On the back of record low interest rates, an ongoing improvement in the world economy, favourable financial market conditions and higher confidence by CEOs, a surge in global mergers and acquisitions (M&A) took place over the past year. In addition to the flurry of US deals, a growing number of cross-Atlantic mergers occurred, for example Walgreens buying Alliance Boots and Siemens buying Dresser-Rand. But the peak in the M&A cycle has yet to be reached, as indicated by the number of large deals announced so far in 2015. Against the backdrop of the likes of Shell buying BG Group, Heinz buying Kraft Foods and AbbVie acquiring Pharmacyclics, the number of large deals already exceeds last year’s.
Companies undertake M&As for a variety of reasons, including the pursuit of growth, diversification of their businesses or to consolidate an industry. The most common rationales for such deals are industry capacity reduction, the extension of product or market lines, geographic roll-ups, industry convergence and a substitute for in-house research and development capabilities. Often, tax also acts as a motivator. In 2014, we saw increased M&A activity related at least partly to tax inversions, which involves companies’ deliberate relocation of their legal headquarters overseas to reduce tax payments. Among those were Pfizer’s attempted acquisition of AstraZeneca, which would have significantly reduced the company’s effective tax rate, AbbVie’s attempted acquisition of Shire and Burger King’s bid for Tim Hortons.
The value to shareholders
Empirical evidence shows that on balance acquisitions create economic value. Shareholders of targets gain overall, while shareholders of acquirers experience mixed results. The main reason why most M&A deals fail to create value for buyers is that acquirers tend to pay too much for targets. A host of factors might explain this tendency, including an overly optimistic assessment of market potential, an overestimation of synergies, poor due diligence and hubris.
While it stands to reason that company executives would seek to create shareholder value with the deals they agree, the evidence shows that most do not. Often, executives focus on accounting-based measures instead of considering the extent to which synergies can exceed the premium paid to shareholders. Executives view earnings per share (EPS) accretion favourably and dilution unfavourably.

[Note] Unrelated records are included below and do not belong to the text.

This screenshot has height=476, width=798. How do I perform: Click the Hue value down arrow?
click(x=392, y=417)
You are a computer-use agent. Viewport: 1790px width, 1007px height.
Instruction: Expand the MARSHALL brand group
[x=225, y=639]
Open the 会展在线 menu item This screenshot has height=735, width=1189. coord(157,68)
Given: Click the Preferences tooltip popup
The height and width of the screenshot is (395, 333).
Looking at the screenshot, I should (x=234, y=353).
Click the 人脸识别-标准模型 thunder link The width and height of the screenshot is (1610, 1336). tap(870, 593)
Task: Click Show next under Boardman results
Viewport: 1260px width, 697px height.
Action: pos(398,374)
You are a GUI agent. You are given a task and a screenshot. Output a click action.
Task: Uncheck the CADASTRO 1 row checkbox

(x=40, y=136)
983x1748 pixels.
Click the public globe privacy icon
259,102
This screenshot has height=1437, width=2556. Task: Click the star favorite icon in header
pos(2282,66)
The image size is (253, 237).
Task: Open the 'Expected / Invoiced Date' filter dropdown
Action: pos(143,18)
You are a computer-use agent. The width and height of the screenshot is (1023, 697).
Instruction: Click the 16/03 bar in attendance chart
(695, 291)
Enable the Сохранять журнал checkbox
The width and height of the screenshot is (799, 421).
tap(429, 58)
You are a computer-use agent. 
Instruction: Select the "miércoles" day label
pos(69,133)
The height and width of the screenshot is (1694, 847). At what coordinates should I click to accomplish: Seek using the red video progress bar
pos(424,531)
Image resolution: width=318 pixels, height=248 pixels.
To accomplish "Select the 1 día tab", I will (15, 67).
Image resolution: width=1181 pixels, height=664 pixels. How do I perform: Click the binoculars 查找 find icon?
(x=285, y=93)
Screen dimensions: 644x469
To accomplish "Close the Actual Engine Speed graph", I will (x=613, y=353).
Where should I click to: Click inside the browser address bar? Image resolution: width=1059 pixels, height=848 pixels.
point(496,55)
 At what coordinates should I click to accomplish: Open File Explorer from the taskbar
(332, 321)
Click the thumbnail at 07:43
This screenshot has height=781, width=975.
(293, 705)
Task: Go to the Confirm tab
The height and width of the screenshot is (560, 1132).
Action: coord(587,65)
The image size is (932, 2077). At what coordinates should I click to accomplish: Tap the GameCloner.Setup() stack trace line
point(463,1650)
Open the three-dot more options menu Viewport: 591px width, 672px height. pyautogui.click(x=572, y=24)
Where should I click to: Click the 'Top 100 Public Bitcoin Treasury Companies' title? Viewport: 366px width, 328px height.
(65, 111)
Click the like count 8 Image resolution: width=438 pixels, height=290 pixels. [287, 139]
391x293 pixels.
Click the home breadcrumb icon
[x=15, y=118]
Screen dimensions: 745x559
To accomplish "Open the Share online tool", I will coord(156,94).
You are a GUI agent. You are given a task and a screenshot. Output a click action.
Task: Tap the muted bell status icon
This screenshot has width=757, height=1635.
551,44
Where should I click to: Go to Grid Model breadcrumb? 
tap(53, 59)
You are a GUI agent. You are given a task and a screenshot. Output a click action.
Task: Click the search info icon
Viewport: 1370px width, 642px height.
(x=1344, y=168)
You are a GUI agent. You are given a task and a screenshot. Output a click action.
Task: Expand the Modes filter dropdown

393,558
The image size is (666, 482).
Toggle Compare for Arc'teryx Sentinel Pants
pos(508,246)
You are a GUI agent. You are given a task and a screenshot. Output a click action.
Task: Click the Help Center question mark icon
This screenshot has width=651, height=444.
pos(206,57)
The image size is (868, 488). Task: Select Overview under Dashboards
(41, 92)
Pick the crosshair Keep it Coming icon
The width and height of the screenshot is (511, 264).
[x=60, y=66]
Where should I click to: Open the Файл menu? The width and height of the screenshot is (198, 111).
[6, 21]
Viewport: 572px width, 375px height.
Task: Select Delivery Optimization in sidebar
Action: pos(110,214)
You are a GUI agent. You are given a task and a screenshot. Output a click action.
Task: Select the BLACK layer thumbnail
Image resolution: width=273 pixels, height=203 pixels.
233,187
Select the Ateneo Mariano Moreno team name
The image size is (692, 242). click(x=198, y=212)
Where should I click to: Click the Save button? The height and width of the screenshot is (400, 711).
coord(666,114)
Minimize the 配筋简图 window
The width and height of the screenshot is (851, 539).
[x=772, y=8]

Nonetheless, just like with other investments, the immediate EPS impact gives little indication of a deal’s prospects for creating long-term value.
At Hermes EOS, we take a particular interest in the acquisitive growth of companies to establish that the investment plans have been critically analysed in terms of their ability to create long-term shareholder value. Equally important is to check whether the deals follow the communicated acquisition criteria. Unfortunately, on occasions even sensible self-imposed acquisition hurdles – such as the need to have positive economic value added or generate double-digit cash flow returns within a couple of years after closing of a transaction – are disregarded when a takeover is classified as strategic. While this may exceptionally be justified, disregarding communicated acquisition criteria without adequate explanation may impact the trust and confidence of investors.